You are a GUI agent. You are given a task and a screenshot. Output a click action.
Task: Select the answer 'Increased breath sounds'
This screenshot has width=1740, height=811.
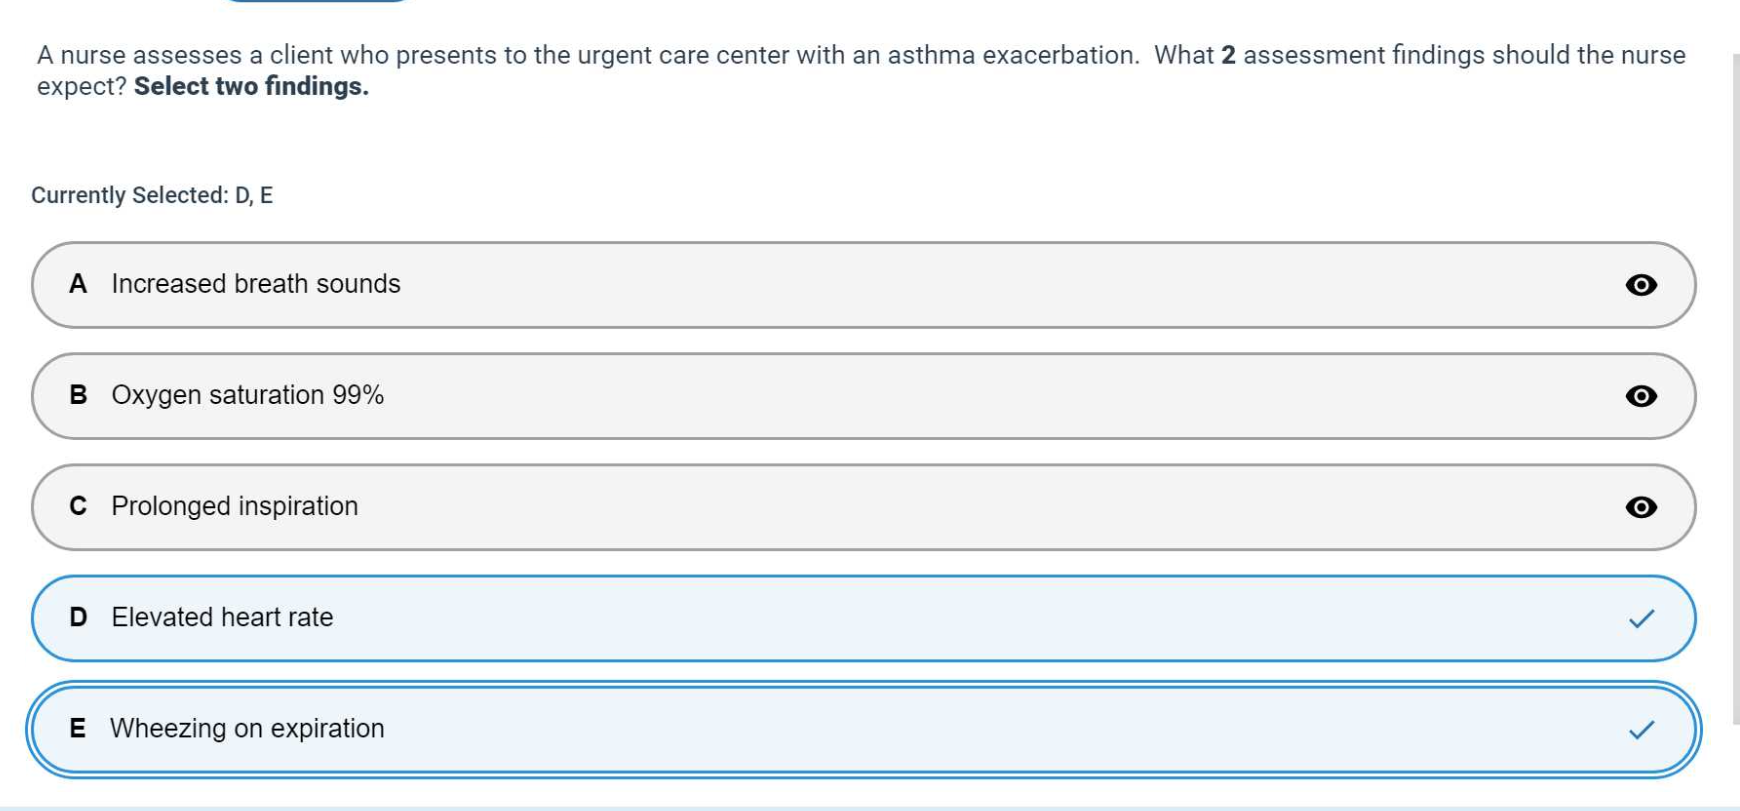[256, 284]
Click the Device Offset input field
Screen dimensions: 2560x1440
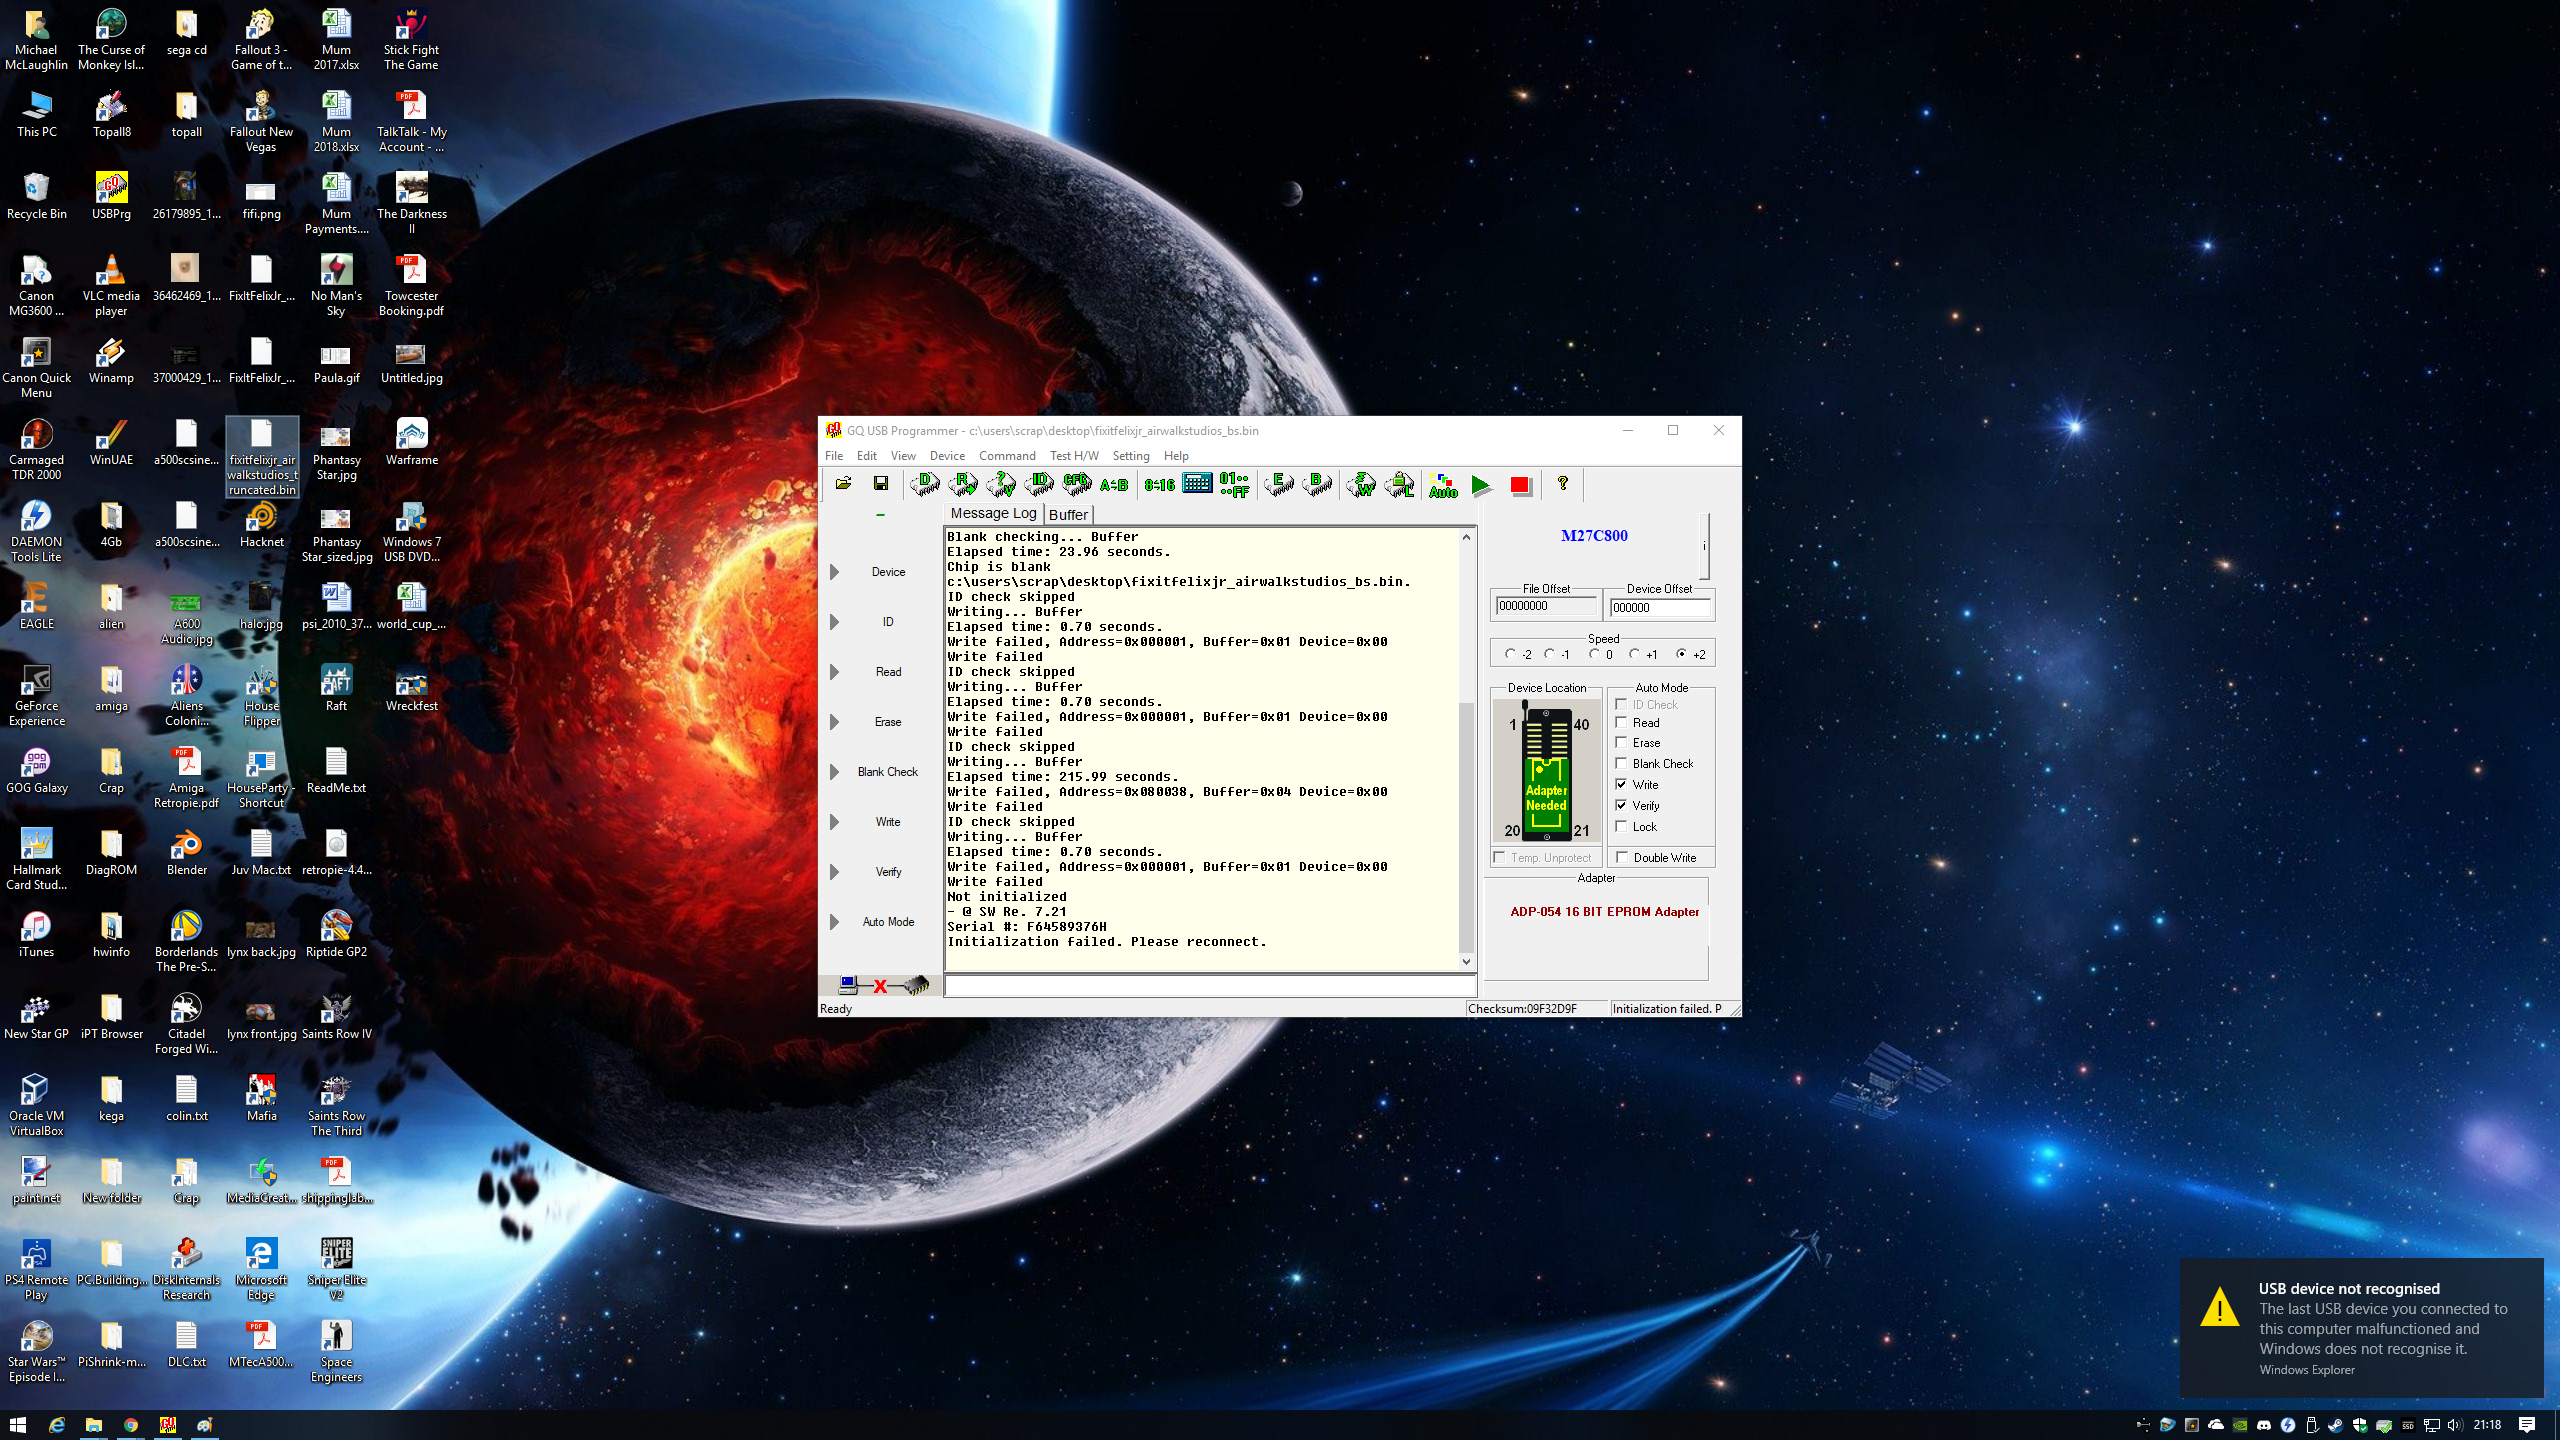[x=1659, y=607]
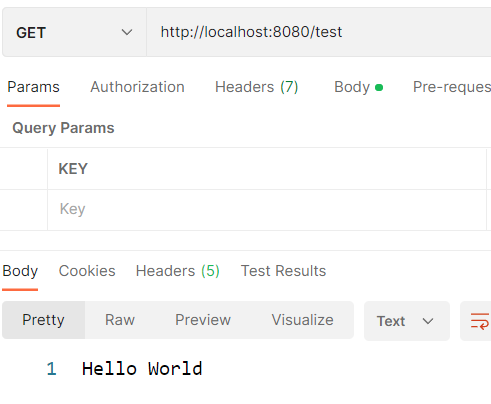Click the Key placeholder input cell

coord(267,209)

__________

= What you have to do =
Gather every line of the entries above that contains the word "screenshot", and reproduce each such line in full.

= Exercise answer =
You are a GUI agent. You are given a task and a screenshot. Output a click action.
This screenshot has width=1740, height=811.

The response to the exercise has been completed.